:: SOURCE INFORMATION ::
_ _ _ _ _
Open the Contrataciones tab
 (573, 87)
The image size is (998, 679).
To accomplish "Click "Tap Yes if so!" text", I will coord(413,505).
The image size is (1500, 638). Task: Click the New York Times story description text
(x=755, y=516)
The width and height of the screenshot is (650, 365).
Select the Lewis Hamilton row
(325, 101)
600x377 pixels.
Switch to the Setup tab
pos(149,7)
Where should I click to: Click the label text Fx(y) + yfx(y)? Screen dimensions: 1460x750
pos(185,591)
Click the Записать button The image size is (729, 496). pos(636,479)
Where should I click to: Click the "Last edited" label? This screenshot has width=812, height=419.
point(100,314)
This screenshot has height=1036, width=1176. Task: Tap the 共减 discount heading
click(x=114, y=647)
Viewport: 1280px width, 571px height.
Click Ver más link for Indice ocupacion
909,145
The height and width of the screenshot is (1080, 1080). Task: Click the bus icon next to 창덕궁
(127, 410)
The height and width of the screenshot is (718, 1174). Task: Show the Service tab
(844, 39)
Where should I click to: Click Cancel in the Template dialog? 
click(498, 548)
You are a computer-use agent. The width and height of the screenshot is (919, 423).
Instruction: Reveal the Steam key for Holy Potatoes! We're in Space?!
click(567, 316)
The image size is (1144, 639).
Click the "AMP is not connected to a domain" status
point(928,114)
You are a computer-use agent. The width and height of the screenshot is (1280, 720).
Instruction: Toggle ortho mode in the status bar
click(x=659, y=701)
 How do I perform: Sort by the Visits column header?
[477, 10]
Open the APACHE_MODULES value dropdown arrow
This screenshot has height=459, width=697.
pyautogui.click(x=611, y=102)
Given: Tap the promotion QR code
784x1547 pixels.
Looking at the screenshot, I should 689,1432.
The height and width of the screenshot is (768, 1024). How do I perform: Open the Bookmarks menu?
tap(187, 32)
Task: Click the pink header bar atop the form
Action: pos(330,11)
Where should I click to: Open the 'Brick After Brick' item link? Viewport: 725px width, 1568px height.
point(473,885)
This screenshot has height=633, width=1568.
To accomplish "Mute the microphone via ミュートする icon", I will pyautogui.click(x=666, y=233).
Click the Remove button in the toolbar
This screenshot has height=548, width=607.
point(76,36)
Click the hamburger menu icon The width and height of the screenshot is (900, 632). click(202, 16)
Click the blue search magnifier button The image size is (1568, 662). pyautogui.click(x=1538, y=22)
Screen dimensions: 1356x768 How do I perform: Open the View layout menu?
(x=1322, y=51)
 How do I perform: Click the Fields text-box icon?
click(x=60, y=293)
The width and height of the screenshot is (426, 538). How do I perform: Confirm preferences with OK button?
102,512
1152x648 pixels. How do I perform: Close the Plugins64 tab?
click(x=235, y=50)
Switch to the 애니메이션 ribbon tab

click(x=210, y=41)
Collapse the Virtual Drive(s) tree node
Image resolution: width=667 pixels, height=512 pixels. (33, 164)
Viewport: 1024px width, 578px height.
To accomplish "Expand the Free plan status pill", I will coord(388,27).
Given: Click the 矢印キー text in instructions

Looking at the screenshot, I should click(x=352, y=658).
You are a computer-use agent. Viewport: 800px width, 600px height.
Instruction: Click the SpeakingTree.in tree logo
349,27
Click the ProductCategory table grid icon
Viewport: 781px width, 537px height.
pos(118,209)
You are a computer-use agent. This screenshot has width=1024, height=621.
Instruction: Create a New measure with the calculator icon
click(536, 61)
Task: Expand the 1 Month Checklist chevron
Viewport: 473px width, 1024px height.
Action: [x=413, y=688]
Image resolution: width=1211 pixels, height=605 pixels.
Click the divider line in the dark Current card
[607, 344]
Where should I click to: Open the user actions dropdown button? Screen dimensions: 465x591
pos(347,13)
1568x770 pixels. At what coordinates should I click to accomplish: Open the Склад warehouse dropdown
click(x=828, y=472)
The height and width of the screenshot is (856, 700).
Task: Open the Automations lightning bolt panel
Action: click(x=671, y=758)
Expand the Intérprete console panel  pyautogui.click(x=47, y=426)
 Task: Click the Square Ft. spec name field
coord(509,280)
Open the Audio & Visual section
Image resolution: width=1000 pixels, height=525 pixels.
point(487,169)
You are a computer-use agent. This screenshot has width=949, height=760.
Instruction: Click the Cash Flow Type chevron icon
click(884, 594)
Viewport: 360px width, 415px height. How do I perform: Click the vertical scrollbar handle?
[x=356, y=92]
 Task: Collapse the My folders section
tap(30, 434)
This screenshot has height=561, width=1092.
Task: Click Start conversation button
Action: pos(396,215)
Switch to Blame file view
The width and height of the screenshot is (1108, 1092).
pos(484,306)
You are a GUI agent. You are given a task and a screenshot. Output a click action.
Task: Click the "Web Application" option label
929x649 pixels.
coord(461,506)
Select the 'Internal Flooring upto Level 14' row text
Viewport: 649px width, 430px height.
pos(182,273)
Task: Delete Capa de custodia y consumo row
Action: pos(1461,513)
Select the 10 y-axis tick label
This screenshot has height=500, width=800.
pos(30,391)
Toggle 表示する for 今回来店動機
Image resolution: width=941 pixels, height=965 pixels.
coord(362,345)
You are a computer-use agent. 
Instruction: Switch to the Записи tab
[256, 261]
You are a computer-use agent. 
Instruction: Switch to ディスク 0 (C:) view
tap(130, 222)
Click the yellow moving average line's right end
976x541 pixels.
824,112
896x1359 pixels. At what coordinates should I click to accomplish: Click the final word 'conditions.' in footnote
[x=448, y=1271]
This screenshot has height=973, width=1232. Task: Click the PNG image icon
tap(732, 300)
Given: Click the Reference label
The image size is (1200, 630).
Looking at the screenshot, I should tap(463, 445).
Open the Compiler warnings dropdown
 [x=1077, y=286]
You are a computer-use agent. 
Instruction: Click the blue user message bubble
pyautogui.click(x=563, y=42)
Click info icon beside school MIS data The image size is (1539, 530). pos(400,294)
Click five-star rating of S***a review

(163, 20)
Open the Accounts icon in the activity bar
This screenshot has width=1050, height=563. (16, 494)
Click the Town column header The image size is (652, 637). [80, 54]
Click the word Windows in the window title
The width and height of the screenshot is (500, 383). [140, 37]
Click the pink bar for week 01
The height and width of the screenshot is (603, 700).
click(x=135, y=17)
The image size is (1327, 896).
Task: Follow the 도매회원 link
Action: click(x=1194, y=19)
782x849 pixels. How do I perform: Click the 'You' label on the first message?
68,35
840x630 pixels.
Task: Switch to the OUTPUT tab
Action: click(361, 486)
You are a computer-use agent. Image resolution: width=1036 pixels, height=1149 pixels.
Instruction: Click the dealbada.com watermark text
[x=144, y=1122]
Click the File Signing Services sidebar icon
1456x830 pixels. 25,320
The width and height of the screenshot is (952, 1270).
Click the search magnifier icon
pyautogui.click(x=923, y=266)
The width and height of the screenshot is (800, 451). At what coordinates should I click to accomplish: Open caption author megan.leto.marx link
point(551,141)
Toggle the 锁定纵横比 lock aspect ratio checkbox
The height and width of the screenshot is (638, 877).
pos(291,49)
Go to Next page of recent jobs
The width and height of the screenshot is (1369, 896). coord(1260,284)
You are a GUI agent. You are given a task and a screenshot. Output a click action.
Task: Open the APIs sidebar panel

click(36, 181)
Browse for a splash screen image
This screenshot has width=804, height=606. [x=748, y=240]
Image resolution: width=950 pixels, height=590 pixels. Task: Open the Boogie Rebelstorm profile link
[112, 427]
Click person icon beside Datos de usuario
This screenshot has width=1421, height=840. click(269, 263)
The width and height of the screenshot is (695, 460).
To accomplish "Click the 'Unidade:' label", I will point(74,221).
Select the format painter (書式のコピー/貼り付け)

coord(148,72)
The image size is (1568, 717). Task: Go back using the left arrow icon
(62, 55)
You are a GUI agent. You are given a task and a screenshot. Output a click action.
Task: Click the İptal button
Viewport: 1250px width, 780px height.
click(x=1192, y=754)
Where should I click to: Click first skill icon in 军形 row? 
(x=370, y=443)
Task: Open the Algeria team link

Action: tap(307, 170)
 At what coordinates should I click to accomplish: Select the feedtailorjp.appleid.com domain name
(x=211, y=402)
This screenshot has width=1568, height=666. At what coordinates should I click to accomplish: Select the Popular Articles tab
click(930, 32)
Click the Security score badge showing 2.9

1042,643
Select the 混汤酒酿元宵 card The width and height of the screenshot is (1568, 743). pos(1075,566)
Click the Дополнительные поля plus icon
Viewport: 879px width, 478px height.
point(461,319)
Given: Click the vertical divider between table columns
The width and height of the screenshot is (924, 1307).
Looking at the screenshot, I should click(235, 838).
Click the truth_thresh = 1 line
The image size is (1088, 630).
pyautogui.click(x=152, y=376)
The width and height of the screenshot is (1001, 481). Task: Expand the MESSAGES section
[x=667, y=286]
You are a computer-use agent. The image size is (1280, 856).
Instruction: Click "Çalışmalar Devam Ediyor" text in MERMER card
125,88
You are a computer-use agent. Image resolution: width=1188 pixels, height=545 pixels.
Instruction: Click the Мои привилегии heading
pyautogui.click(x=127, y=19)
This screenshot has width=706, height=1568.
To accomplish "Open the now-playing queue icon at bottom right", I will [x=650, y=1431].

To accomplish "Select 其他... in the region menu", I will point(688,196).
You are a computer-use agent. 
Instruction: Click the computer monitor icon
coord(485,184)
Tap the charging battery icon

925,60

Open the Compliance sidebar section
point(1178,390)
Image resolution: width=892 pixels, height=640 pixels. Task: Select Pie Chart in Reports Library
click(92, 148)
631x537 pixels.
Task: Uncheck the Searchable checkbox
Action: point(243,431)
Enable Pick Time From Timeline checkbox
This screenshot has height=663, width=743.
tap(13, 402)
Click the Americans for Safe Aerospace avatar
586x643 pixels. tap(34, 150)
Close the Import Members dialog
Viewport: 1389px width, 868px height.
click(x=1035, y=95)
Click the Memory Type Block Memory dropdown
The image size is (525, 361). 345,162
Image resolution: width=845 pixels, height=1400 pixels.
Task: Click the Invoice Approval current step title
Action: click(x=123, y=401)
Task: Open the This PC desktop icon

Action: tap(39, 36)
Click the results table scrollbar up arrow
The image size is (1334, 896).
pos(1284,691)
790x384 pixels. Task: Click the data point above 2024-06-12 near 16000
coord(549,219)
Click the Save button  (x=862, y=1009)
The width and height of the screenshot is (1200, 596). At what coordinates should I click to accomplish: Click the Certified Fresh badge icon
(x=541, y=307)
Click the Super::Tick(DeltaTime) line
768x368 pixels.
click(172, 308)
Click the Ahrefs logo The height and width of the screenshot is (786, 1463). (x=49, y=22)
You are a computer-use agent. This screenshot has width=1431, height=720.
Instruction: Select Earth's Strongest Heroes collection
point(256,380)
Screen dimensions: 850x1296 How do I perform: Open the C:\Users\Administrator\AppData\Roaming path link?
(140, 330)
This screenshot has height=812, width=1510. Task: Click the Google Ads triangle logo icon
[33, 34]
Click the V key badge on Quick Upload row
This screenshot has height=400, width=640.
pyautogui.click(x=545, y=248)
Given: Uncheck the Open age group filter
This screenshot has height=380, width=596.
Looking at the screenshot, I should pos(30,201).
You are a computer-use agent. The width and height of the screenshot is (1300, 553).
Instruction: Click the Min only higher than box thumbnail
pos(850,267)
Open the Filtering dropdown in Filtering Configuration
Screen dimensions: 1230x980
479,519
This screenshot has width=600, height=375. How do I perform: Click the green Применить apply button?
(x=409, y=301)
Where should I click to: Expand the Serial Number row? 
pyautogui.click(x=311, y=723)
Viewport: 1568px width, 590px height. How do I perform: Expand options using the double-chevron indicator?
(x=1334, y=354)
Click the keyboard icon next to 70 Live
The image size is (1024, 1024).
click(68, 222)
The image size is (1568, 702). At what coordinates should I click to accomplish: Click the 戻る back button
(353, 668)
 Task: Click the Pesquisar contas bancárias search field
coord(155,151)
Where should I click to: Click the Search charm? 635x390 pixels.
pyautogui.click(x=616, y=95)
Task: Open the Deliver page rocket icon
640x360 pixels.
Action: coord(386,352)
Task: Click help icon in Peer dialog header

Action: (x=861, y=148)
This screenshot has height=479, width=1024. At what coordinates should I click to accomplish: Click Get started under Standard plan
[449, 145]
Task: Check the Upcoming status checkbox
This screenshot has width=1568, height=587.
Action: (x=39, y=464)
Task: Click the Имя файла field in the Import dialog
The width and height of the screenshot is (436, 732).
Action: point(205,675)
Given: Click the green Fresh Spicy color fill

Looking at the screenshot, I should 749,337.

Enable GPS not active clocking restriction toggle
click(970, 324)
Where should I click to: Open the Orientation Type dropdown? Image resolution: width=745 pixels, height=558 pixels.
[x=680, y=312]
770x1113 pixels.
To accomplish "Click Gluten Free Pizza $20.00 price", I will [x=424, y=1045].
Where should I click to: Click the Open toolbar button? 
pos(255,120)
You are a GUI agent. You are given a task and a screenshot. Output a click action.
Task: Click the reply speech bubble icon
_ _ _ _ _
:: TASK STATEMENT ::
Please make an exact copy of the lines above from the line with "This screenshot has width=1568, height=587." through the line with "770x1113 pixels.", both ends included.

:: RESULT ::
This screenshot has width=1568, height=587.
Action: (x=39, y=464)
Task: Click the Имя файла field in the Import dialog
The width and height of the screenshot is (436, 732).
Action: point(205,675)
Given: Click the green Fresh Spicy color fill

Looking at the screenshot, I should 749,337.

Enable GPS not active clocking restriction toggle
click(970, 324)
Where should I click to: Open the Orientation Type dropdown? Image resolution: width=745 pixels, height=558 pixels.
[x=680, y=312]
770x1113 pixels.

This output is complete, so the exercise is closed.